Listed records section start
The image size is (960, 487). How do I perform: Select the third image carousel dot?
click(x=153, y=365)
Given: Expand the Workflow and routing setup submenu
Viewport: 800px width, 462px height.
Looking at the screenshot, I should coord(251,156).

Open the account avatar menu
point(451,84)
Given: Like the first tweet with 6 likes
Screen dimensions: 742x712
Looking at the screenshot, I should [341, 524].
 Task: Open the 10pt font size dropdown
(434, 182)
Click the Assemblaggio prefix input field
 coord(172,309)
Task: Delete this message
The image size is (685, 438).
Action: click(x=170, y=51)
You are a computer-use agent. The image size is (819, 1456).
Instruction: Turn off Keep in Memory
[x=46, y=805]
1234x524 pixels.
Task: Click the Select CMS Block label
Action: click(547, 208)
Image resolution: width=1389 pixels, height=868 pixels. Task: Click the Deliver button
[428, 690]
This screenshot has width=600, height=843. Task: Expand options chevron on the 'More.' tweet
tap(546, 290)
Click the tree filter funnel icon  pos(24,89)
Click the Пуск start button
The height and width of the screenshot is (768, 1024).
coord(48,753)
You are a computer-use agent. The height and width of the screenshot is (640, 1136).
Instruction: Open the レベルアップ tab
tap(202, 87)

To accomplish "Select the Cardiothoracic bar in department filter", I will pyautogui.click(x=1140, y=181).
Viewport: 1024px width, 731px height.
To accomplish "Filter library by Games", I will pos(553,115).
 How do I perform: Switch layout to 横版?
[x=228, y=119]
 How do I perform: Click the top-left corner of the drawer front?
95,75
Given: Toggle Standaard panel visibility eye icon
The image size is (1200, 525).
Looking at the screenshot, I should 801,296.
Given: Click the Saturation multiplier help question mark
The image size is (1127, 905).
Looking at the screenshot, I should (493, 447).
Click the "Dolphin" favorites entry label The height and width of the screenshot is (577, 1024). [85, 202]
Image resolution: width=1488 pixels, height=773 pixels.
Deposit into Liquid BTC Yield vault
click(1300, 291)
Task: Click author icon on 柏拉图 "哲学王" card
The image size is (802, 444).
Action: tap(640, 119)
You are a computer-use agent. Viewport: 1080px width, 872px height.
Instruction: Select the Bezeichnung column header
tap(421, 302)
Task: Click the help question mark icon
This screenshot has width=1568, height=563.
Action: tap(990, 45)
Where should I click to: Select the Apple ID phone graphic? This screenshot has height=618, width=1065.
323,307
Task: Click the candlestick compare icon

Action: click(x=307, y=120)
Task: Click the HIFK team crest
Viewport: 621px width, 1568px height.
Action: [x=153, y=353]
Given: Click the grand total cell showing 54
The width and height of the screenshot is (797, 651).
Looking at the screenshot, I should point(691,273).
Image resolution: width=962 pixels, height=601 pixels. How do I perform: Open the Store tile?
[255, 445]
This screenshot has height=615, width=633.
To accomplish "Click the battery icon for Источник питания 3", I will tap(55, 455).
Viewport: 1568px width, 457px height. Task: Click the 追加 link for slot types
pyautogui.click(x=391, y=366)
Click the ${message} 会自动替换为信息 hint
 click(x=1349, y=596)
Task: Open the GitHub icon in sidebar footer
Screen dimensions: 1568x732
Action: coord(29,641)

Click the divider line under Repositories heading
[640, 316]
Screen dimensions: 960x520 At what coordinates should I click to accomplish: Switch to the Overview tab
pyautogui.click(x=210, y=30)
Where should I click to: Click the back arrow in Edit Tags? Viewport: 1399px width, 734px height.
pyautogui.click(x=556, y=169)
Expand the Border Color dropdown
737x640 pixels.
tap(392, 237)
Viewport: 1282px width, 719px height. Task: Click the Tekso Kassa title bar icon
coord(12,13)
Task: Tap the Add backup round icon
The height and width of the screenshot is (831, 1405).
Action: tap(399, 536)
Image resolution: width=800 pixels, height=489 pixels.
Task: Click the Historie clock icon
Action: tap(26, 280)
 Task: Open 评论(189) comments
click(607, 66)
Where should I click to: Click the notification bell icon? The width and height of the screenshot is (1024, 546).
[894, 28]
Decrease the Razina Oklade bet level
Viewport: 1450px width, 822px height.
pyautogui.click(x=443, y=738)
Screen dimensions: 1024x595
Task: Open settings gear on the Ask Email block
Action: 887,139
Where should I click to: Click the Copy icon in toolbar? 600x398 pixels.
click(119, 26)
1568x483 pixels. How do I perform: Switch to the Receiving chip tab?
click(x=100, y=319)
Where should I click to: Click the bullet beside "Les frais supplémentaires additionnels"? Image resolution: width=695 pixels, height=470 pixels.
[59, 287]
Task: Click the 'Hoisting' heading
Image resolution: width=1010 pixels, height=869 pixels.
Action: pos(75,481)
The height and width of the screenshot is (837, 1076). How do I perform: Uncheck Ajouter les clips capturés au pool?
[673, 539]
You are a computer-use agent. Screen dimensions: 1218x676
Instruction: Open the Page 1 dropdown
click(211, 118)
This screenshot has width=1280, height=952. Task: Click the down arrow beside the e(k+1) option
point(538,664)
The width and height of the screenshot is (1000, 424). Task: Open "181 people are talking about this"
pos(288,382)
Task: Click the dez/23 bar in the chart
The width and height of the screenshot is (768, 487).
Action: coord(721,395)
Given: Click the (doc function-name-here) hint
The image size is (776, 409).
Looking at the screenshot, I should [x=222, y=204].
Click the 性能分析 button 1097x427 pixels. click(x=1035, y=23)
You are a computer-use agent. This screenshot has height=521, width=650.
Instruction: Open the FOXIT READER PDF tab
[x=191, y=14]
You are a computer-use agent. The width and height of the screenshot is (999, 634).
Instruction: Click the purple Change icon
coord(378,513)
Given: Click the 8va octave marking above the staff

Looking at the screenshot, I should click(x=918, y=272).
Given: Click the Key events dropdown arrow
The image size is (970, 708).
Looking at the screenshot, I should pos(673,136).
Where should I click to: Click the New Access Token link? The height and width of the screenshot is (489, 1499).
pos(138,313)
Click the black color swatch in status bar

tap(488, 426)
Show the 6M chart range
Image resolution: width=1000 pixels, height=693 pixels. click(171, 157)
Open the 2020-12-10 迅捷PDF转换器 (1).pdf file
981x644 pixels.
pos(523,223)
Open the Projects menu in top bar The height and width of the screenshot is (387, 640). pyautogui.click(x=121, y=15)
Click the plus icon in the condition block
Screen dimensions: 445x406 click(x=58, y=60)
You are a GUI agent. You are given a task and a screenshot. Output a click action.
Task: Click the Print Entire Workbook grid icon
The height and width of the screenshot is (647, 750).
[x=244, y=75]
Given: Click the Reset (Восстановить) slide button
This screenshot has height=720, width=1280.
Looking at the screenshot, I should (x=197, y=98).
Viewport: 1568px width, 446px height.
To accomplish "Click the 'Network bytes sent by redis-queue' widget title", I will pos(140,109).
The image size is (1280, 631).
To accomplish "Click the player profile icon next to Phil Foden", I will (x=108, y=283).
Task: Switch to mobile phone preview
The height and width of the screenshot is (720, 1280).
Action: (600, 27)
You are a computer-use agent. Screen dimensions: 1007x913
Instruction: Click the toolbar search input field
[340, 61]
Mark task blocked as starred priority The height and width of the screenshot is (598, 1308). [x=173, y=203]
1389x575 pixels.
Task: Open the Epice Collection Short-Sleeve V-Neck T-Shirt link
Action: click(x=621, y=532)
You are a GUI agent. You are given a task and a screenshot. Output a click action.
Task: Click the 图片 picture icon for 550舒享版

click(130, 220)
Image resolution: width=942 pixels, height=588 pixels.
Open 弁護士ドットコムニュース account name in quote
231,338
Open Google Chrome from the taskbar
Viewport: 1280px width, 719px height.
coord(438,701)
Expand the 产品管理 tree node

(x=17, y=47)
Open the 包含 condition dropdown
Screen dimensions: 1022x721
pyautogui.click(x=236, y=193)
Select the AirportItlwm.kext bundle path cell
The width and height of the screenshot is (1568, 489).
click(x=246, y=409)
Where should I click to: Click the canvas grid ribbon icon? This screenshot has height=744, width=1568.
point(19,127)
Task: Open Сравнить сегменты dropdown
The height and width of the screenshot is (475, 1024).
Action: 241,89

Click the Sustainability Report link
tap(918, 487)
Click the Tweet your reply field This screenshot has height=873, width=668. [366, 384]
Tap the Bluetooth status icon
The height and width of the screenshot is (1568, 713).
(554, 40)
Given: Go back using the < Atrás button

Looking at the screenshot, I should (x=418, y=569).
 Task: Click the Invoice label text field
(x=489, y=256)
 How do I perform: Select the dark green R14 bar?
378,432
Listed records section end
- [Aim of the exercise] State how many lines of the records contain the string "question". The number is the whole answer.

- [Response area] 2